Her only child, a son Charles, was born in 1672 and was created Duke of Richmond, Earl of Darnley and Lord of Torbolton, by his father the king in 1675. The title had been held by Charles' Tudor ancestors, both Henry VII and his father, Edmund Tudor had previously held it, as had Henry VIII's illegitimate son, Henry FitzRoy. He was given the surname Lennox, after Charles' Stuart ancestors, the Dukes of Lennox, (via Henry Stuart Lord Darnley).

Louise herself was granted the titles of Baroness Petersfield, Countess of Fareham and Duchess of Portsmouth in 19 August 1673. In December 1673 she was appointed Duchess of Aubigny in the Peerage of France at the request of Charles II. Charles' nicknamed her was 'Fubbs', meaning plump or chubby and in 1682 a new royal yacht, HMY Fubbs, was named after her. Nell Gwynne, Charles' Cockney mistress, referred to her less affectionately, as "Squintabella". Louise and Nell would prove rivals for many years. Complete opposites, Louise was a very proud woman of her noble Breton birth, Nell a true child of the London streets, scathingly nicknamed her the "Weeping Willow" for her tendency to weep.

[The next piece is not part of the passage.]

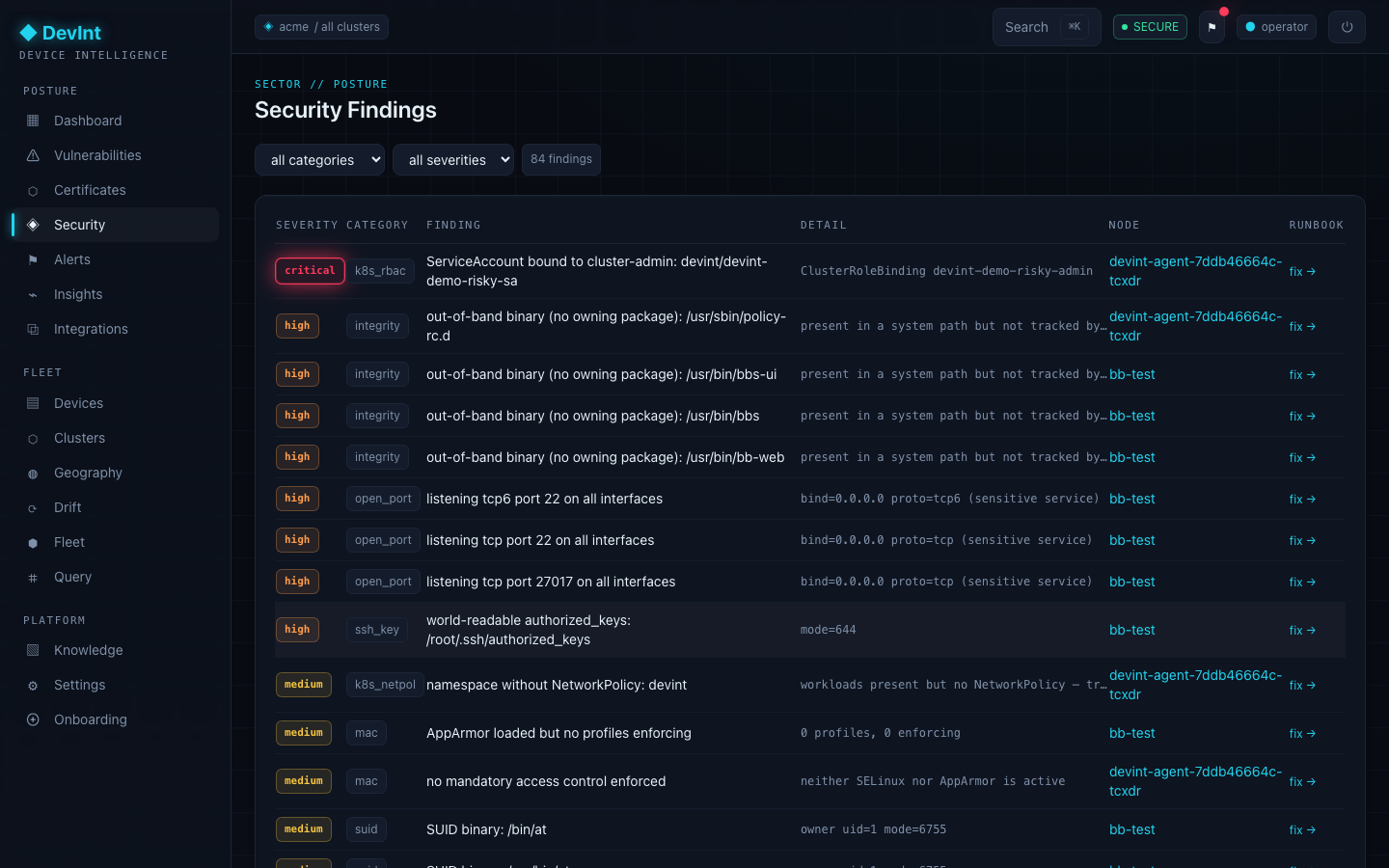The height and width of the screenshot is (868, 1389).
Task: Click the flag notifications icon in header
Action: pos(1212,27)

Louise was strong enough to maintain her position during a long illness in 1677 retained her hold on Charles right to the end. In February 1685 she assisted in ensuring the king did not die without a Catholic confession and absolution. That Charles was truly attached to her is shown by his dying instruction to his brother to "do well by Portsmouth".

Soon after the king's death, Louise returned to France with her son the Duke of Richmond, where, except for one short visit to England during the reign of Charles' brother James II, she remained. Her son married Anne Brudenell (d. 9 December 1722), daughter of Francis, Baron Brudenell on 8 January 1692. The couple presented Louise with three grandchildren, Lady Louisa Lennox (24 December 1694 - 15 January 1716); who married James Berkeley, 3rd Earl of Berkeley, Charles Lennox, Earl of March, later 2nd Duke of Richmond and 2nd Duke of Lennox and Lady Anne Lennox, later Countess of Albemarle. By his mistress Jacqueline de Mézières, he had an illegitimate child, Renée Lennox (1709-1774) who in turn became the mistress of her cousin, Nell Gynn's grandson, Charles Beauclerk, 2nd Duke of St Albans.

During her last years, Louise became more religious and resided at Aubigny, deeply in debt. The French king, Louis XIV, and after his death the regent Philippe II, Duke of Orléans, provided a pension, Louise died in Paris on 14 November 1734, at the age of 85.